J'inhalai une nouvelle bouffée de nicotine, observant le paisible océan devant moi. C'était un des seuls moments pendant lesquels je pouvais m'apaiser et faire taire mon cerveau et ses milliers de réflexions.
L'équipage entier dormait encore, j'étais toujours le premier debout, il fallait au moins ça pour avoir le temps de préparer le petit-déjeuner, avec un capitaine aussi goinfre.

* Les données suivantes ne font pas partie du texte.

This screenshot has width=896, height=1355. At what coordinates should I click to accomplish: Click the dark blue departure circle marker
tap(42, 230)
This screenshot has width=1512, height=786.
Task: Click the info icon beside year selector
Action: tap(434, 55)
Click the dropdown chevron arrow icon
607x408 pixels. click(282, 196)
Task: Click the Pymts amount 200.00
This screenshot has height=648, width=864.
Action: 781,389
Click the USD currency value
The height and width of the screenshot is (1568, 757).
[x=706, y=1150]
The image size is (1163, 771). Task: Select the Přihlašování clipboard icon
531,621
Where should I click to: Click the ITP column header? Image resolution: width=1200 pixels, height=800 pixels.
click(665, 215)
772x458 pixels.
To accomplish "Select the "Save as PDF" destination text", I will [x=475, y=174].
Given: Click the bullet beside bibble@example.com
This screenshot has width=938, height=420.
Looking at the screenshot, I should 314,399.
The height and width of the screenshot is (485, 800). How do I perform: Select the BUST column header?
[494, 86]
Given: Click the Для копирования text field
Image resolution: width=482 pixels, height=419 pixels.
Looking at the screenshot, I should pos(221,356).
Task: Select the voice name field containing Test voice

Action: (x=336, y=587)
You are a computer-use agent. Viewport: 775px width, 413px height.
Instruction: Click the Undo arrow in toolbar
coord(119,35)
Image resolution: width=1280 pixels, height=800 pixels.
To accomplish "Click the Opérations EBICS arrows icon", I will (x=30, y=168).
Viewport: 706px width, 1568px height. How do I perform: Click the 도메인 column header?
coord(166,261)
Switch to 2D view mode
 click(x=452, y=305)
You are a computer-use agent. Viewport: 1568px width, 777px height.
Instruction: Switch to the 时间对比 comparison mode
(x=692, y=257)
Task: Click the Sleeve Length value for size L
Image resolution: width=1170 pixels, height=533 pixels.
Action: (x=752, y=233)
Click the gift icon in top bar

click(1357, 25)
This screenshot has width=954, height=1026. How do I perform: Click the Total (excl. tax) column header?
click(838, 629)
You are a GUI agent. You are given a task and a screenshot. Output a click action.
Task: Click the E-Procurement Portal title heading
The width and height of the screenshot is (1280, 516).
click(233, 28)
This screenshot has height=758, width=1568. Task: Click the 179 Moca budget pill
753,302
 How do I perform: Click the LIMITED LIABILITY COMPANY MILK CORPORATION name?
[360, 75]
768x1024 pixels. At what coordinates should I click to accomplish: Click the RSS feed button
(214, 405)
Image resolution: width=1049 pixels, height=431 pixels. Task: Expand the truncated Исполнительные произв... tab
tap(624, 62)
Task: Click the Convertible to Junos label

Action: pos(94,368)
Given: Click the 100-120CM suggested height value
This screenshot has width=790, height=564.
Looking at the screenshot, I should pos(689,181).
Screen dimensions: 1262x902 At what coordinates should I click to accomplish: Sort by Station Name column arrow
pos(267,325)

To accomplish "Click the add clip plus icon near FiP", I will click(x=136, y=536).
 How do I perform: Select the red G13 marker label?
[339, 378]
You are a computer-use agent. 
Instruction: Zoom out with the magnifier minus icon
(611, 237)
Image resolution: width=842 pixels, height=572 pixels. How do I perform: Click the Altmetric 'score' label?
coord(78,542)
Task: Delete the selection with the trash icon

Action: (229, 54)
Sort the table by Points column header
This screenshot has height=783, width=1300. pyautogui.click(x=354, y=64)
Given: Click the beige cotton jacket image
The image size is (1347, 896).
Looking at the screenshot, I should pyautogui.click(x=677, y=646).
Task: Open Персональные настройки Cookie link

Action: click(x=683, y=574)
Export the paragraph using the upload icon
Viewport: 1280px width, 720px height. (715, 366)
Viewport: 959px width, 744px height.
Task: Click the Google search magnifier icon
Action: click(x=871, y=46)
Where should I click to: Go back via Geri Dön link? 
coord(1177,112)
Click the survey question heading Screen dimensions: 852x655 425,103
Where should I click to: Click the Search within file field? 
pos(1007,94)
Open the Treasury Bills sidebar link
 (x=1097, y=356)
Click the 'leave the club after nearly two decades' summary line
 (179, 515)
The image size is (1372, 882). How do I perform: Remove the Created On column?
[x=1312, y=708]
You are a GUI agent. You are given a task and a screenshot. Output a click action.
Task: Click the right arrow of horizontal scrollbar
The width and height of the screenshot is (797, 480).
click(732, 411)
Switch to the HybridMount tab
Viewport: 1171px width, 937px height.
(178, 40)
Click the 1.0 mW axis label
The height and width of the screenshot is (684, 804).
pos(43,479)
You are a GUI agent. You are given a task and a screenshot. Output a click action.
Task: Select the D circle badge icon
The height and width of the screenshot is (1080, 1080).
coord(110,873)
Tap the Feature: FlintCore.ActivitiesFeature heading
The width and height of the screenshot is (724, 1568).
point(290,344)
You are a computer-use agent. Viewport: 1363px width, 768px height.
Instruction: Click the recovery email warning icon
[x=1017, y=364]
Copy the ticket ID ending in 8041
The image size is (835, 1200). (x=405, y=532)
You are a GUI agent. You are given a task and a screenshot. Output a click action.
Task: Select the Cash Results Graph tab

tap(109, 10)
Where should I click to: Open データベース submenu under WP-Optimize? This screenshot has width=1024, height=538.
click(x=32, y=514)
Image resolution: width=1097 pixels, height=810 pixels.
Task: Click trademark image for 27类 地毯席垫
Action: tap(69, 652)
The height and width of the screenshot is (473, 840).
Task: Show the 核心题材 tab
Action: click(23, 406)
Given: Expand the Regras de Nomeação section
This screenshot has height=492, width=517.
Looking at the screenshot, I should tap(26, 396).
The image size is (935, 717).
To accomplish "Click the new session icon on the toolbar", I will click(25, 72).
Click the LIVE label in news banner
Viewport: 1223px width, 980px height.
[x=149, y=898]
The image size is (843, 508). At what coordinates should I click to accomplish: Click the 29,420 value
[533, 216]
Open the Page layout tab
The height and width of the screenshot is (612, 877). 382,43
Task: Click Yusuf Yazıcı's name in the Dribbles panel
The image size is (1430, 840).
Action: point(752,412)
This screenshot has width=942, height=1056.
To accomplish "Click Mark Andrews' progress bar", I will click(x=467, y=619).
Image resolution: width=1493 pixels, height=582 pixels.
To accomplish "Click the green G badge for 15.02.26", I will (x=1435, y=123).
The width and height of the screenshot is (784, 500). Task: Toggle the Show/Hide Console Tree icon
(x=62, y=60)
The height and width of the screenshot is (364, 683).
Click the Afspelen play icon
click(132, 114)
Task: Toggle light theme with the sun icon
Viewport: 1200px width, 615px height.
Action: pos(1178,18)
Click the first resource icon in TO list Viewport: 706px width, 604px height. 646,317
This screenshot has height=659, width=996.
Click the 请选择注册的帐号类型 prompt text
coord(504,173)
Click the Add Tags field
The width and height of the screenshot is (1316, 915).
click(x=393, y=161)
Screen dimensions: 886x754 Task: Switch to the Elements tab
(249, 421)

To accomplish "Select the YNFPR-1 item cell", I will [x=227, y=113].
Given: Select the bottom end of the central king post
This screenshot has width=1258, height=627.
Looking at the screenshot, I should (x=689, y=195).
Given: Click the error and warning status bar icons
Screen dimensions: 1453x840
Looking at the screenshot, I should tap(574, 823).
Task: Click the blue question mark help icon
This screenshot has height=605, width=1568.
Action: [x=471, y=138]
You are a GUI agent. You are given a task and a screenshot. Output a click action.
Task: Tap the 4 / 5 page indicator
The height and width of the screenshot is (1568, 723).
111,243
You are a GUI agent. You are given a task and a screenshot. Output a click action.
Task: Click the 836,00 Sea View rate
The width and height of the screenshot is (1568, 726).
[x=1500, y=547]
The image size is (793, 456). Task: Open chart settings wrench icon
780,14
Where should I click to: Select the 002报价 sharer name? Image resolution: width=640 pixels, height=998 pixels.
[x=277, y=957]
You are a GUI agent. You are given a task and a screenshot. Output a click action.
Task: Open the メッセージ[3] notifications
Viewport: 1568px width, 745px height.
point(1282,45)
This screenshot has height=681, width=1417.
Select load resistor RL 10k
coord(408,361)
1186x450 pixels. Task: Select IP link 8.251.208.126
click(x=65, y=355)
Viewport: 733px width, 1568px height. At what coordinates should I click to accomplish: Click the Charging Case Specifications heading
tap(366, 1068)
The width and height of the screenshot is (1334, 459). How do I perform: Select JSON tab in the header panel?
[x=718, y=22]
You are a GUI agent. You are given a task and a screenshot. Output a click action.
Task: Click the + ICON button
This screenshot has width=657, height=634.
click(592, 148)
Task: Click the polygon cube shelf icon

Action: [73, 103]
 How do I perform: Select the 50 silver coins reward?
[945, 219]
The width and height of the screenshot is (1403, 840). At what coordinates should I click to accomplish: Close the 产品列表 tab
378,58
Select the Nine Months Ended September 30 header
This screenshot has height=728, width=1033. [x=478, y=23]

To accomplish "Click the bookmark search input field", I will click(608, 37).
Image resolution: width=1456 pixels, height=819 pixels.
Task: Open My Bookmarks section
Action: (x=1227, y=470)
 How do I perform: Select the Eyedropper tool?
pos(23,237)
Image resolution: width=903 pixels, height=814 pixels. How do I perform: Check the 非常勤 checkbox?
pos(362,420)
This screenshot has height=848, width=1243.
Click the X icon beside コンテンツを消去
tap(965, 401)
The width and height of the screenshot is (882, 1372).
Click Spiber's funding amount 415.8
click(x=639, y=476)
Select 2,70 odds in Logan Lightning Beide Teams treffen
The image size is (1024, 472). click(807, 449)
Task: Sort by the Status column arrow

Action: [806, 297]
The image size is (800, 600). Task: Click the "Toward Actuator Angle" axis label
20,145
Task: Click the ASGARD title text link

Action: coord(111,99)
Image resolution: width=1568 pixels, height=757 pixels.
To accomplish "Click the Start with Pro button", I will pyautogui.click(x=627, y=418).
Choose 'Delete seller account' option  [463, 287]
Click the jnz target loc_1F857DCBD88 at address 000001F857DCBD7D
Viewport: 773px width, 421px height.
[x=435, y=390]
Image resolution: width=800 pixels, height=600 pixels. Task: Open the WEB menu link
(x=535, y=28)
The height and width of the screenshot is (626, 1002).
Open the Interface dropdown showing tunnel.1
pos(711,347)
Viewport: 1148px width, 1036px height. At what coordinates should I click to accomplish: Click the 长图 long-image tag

Ce n'était pas une corvée de me lever aux aurores, j'aimai écouter le cliquetis des vagues sur la coque en fumant ma première cigarette, sentir la brise jouer avec mes mèches blondes, renifler l'odeur iodée de la mer à plein poumons , regarder l'étendue d'eau danser en harmonie avec le vent, et les oiseaux rares chanter comme si rien n'importe.
La confection des repas n'en était pas une non plus, j'adorai cuisiner plus que tout, et c'était une aubaine pour moi d'être ici en tant que cuistot.
J'étais infiltré ici depuis un peu plus d'an, désormais, avec un équipage complètement loufoque quoi-qu'attachant.
J'avais été déposé sur ce navire par un charmant concours de circonstances, et mes supérieurs m'avaient proposé d'y rester et de me laisser porter par le vent. Lorsque l'équipage a pris de l'ampleur, il s'avère que cette décision fut un très bon investissement pour eux, puisque Luffy n'avait eu de cesse que de gagner en puissance, défiant toujours plus le gouvernement mondial. Lui qui n'était au début qu'insignifiant, un moustique en quête du trésor du feu Roi des pirates comme tant d'autres en cette ère, était devenu toujours plus acharné et gênant. Ma présence ici était donc un moyen de le garder à l'œil, sous contrôle, en attendant le moment propice pour le bouchon.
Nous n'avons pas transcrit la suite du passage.